« L'évaluation, c'est la partie difficile. Il faut y mettre de l'objectivité, ce qui est loin d'être simple», indique Éric Gambino, directeur d'In Extenso Transmission. Pour lui, «l'entreprise vaut en fonction de ses résultats futurs. Pour cela, il faut savoir quelle est sa rentabilité récurrente à laquelle on ajoute des éléments de bilan comme les dettes et la trésorerie. Après, il faut s'intéresser au marché et on applique un coefficient en fonction de la taille, des risques, etc.», résume l'expert d'In Extenso.

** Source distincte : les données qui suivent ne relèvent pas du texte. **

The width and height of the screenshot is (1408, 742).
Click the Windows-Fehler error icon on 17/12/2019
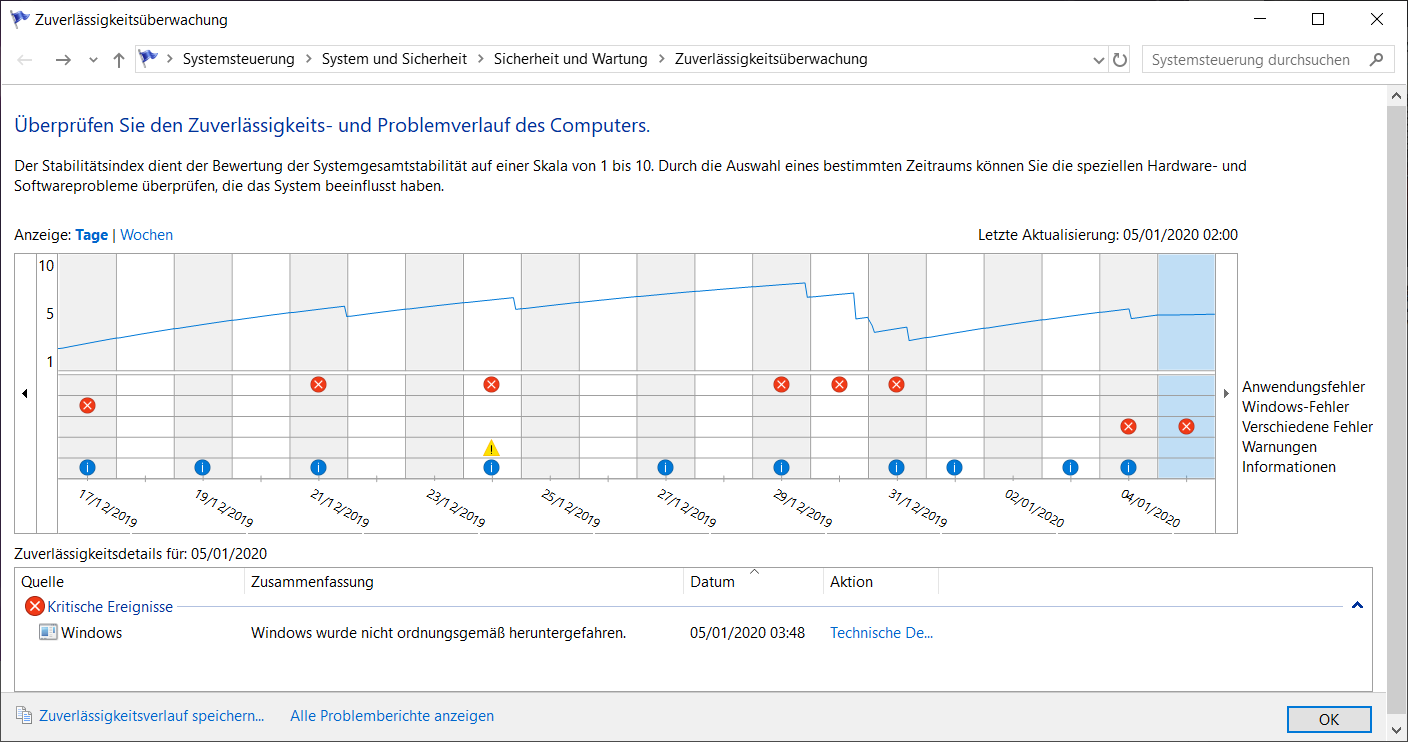[x=87, y=405]
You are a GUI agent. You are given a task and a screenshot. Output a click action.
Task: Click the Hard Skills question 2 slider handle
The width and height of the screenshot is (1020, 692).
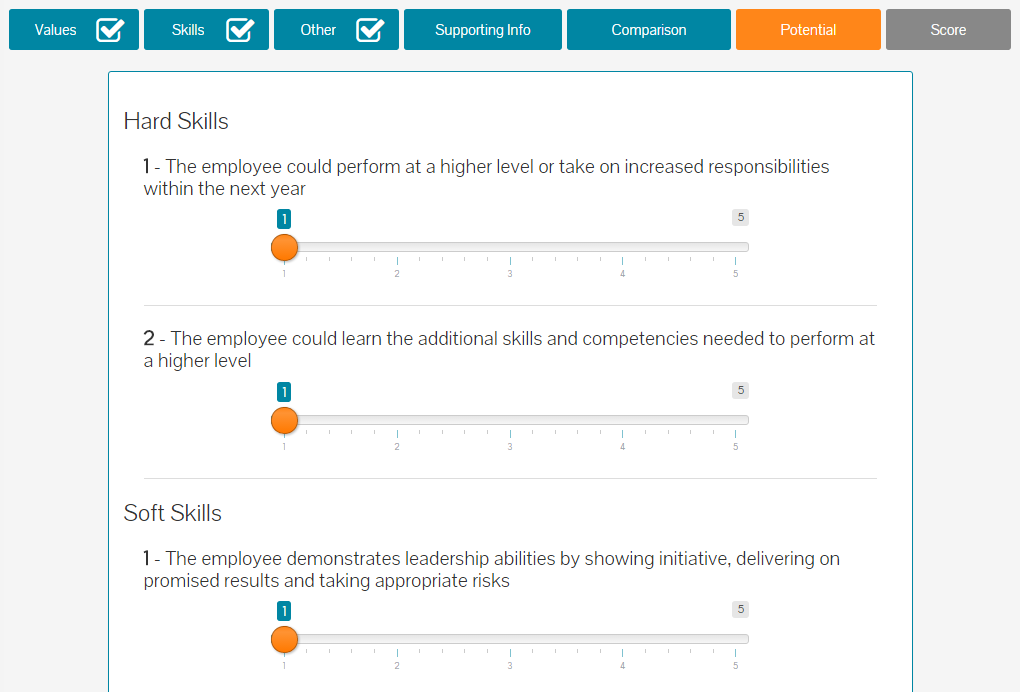click(284, 421)
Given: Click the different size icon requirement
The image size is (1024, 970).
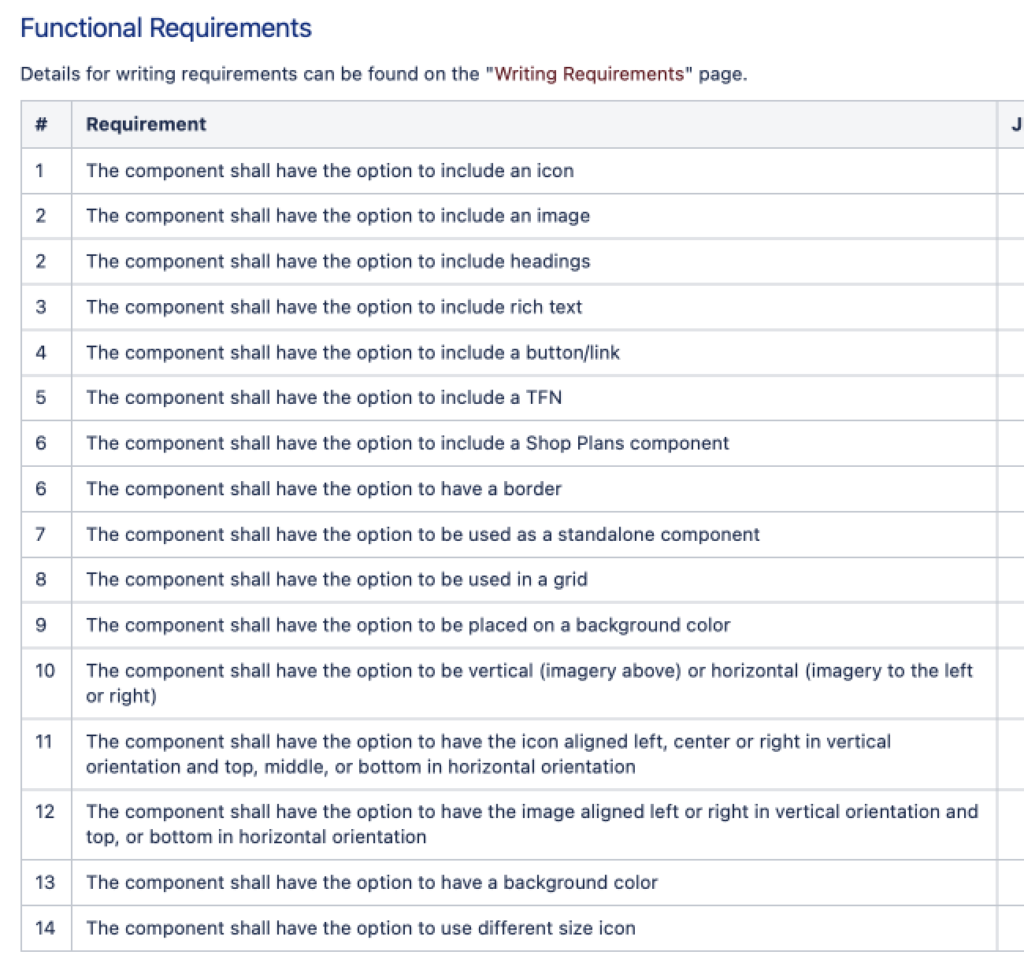Looking at the screenshot, I should [360, 928].
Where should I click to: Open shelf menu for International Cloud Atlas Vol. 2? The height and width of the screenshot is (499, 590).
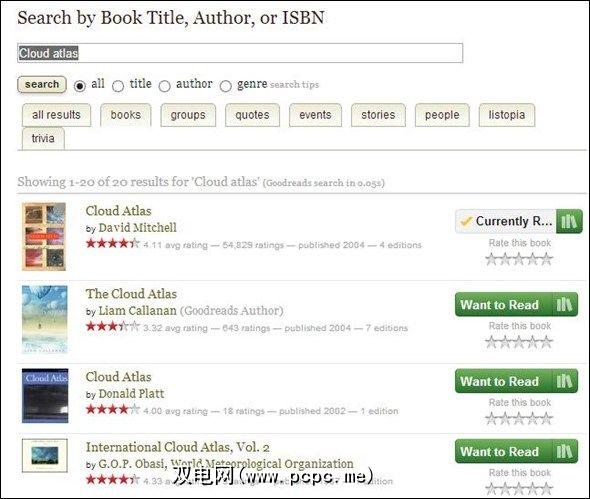565,451
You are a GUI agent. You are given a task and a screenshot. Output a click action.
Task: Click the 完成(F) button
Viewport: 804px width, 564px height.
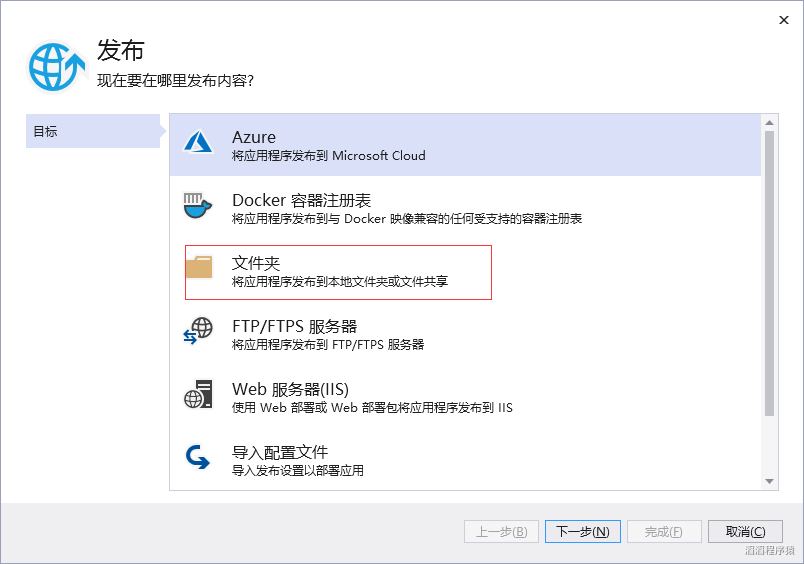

Pour Francis Larvor, de BCE Associés, «le vrai prix, c'est celui que le cédant serait prêt à débourser s'il était acheteur».
Intéresser un groupe ?
Reste une exception, qui échappe à toutes ces règles: le rachat par un groupe. «Cela peut être deux, trois, voire quatre fois plus cher car pour un groupe, la reprise d'une PME peut s'avérer un investissement stratégique. On vient acheter une innovation, une part de marché, etc.», explique Éric Gambino. Mais gare aux contreparties: le cédant va devoir affronter une armée de juristes. À l'histoire d'hommes risque de se succéder une histoire purement financière et le choc culturel peut être brutal pour une PME. Certains préféreront ne pas vendre plutôt que de ne pas trouver un repreneur en phase avec les valeurs de l'entreprise.